• WHAT TO DO: Return everything from "2. Voluntary, when" down to "immorality. (C. Buck.)" in the passage on backsliding, copied word for word.

• GIVEN PASSAGE:
------------------------------------------------------------

2. Voluntary, when applied to those who, after professing to know the truth, wilfully turn from it and live in the practice of sin.
3. Final, when the mind is given up to judicial hardness. Partial backsliding must be distinguished from hypocrisy, as the former may exist when there are gracious intentions on the whole; but the latter is a studied profession of appearing to be what we are not. (C. Buck.)
Signs of backsliding
Among the evidences of backsliding are these--
1. Indifference to prayer and self-examination.
2. Trifling or unprofitable conversation.
3. Neglect of public ordinances.
4. Shunning the people of God.
5. Associating with the world.
6. Neglect of the Bible.
7. Gross immorality. (C. Buck.)
Gradual back-sliding
We warn you against little concessions, little acquiescences, little indulgences, little conformities. Each may only destroy the millionth part of the velocity; but this destruction of a millionth has only to be perpetually repeated, and the planet’s march is arrested, and its lustre is quenched. If vital religion be driven out of the soul, it will be as the Canaanites were to be driven before the Israelites, “by little and little.” (H. Melvill, B. D.)

------------------------------------------------------------

• EXTRACTED DATA:
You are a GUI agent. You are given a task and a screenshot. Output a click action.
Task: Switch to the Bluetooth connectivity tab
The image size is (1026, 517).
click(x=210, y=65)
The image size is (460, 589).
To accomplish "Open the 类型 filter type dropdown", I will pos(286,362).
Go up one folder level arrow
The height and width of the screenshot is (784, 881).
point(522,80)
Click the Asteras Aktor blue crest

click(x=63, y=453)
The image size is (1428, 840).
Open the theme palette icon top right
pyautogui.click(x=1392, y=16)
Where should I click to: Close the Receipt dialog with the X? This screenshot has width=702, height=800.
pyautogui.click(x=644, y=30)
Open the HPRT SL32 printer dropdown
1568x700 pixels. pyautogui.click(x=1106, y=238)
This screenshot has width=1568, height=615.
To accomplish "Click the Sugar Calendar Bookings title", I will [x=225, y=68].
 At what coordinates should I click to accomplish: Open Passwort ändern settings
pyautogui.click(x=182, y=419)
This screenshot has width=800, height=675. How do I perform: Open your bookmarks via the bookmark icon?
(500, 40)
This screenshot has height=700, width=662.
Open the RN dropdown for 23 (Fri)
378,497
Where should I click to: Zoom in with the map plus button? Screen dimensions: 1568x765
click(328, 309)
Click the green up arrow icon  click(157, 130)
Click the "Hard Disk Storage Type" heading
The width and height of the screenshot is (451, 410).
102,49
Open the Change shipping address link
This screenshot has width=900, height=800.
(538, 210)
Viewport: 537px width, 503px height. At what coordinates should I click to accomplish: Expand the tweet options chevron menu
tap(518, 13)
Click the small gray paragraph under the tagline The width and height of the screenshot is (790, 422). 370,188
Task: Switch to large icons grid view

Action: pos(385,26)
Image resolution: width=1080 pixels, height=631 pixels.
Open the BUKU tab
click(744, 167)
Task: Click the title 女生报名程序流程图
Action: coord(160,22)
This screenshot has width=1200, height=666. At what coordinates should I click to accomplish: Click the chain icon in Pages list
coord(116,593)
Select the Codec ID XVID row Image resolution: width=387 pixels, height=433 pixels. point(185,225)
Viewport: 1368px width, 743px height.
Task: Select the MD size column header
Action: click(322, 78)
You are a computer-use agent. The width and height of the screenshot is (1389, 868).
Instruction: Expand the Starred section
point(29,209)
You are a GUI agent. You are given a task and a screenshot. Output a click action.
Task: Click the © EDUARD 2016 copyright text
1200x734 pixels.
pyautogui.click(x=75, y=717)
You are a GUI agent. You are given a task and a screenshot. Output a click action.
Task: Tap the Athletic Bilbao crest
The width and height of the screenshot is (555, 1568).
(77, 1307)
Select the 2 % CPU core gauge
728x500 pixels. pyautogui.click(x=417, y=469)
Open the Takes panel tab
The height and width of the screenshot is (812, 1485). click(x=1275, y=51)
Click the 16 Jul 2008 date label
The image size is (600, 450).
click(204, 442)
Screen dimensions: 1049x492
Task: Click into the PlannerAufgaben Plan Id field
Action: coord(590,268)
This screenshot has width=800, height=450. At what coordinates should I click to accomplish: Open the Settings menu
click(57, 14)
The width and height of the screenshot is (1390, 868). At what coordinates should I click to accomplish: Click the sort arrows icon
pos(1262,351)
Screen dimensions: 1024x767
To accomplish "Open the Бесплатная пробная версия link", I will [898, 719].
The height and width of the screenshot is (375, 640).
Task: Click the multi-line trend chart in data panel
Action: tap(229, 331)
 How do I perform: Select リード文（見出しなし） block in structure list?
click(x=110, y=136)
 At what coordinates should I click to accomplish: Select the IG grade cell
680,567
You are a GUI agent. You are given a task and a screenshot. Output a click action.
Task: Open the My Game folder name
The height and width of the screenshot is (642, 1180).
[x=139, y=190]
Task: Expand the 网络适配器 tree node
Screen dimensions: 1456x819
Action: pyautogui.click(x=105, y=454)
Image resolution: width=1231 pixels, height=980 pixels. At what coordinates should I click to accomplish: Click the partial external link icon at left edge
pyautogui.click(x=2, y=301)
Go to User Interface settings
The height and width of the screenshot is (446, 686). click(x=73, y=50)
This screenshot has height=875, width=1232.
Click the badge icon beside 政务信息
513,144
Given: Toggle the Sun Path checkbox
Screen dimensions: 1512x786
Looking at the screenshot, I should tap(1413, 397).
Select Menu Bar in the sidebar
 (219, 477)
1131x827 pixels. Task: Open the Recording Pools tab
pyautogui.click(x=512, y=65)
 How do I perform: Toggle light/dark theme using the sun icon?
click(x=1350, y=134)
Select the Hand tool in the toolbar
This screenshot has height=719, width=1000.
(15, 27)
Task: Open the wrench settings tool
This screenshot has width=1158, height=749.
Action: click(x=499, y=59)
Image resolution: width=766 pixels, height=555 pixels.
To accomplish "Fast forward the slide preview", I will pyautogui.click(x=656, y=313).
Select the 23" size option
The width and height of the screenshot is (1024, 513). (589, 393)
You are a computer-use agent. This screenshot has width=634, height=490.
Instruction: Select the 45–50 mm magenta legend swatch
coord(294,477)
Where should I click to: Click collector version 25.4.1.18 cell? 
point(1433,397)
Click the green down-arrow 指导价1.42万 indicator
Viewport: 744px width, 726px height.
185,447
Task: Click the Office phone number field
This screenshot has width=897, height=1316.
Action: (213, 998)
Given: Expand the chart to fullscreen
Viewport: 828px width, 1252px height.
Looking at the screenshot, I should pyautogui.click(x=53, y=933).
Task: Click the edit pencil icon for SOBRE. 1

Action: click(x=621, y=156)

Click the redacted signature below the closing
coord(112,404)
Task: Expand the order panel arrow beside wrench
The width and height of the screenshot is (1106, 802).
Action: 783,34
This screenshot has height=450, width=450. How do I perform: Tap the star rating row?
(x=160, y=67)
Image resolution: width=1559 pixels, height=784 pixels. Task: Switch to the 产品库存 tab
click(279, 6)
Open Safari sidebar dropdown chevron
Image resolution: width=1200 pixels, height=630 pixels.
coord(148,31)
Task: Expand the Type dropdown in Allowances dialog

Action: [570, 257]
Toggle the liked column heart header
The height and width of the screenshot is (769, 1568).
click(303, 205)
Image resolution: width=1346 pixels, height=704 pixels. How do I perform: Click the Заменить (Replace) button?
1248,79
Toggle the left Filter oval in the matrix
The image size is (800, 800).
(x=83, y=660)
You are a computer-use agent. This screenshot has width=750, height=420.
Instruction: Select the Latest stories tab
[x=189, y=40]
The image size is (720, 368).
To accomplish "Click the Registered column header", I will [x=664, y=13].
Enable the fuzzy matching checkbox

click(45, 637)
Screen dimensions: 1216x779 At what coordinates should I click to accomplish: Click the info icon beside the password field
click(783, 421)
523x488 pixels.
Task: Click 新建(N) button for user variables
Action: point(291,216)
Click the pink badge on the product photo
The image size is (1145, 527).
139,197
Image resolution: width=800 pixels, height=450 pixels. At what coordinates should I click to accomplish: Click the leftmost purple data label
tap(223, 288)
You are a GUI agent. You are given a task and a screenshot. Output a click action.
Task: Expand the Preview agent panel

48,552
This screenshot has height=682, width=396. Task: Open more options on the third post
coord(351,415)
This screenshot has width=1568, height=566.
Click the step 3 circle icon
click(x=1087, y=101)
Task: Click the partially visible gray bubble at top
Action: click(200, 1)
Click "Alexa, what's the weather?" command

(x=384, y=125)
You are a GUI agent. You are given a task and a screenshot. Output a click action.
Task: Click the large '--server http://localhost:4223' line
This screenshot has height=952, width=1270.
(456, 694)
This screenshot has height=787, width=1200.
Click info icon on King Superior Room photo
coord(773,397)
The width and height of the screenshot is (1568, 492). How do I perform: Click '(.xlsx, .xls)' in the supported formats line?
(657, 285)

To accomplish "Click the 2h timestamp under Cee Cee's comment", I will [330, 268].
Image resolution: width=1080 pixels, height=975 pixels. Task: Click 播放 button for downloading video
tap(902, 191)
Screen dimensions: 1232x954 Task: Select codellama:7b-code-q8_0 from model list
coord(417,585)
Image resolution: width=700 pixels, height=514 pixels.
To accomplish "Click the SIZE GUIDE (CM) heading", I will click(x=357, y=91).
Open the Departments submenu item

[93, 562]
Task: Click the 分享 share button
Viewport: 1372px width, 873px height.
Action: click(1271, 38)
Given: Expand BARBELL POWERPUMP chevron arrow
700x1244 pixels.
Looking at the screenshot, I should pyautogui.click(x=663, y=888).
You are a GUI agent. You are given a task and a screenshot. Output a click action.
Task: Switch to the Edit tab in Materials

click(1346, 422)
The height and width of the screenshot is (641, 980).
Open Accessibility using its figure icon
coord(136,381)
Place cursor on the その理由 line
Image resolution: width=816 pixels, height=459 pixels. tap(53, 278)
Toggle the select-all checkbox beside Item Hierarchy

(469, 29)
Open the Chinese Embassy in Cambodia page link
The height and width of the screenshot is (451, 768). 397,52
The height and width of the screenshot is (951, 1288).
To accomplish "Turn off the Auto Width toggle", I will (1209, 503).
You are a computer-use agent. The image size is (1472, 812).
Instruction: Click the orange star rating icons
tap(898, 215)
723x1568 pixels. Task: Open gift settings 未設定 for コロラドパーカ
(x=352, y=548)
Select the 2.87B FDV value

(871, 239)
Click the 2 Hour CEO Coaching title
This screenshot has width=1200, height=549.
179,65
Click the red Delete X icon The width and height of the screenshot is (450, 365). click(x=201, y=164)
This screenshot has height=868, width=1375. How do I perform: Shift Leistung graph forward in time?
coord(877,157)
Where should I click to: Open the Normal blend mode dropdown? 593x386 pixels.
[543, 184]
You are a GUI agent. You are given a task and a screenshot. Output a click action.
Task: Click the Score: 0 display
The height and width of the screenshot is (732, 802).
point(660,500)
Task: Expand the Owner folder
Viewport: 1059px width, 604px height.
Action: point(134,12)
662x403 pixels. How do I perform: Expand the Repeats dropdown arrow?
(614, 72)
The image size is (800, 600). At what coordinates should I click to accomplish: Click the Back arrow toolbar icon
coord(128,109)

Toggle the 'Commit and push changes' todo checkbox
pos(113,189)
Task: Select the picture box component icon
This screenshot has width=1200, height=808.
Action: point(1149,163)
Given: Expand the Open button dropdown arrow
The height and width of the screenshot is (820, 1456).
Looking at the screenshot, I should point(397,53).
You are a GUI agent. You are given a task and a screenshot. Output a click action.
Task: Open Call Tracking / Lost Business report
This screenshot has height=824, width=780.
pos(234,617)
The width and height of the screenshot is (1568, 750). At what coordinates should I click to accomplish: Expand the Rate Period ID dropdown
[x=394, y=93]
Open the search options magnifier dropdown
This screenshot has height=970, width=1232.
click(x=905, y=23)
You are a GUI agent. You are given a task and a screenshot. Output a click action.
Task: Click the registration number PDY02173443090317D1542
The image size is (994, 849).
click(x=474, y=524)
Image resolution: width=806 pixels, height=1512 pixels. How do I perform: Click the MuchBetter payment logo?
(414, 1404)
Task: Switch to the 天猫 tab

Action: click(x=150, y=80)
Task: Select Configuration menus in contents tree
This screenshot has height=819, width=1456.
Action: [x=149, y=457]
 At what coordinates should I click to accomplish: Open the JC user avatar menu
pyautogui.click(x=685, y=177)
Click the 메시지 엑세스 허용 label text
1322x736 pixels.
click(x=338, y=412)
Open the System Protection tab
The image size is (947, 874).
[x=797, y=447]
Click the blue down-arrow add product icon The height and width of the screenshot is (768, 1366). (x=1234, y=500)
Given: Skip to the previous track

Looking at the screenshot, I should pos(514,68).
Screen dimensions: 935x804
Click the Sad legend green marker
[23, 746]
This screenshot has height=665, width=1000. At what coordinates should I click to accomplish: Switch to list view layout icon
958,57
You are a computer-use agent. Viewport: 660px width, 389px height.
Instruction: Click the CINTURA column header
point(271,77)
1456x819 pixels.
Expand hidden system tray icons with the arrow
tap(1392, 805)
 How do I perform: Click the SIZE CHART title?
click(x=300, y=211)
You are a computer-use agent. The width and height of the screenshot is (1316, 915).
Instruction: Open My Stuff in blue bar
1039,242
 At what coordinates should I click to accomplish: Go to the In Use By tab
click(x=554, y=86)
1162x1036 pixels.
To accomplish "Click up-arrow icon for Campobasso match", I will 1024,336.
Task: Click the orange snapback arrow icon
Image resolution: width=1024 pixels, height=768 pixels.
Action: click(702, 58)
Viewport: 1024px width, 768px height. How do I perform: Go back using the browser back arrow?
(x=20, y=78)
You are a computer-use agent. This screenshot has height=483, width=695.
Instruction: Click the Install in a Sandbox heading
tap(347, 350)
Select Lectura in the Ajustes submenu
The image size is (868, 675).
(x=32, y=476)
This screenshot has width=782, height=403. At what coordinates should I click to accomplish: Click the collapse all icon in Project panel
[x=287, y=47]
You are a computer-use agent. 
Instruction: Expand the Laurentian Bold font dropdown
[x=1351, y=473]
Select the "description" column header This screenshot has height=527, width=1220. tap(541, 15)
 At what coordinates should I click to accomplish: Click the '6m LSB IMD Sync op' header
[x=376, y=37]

------------------------------------------------------------

• IN RESPONSE:
2. Voluntary, when applied to those who, after professing to know the truth, wilfully turn from it and live in the practice of sin.
3. Final, when the mind is given up to judicial hardness. Partial backsliding must be distinguished from hypocrisy, as the former may exist when there are gracious intentions on the whole; but the latter is a studied profession of appearing to be what we are not. (C. Buck.)
Signs of backsliding
Among the evidences of backsliding are these--
1. Indifference to prayer and self-examination.
2. Trifling or unprofitable conversation.
3. Neglect of public ordinances.
4. Shunning the people of God.
5. Associating with the world.
6. Neglect of the Bible.
7. Gross immorality. (C. Buck.)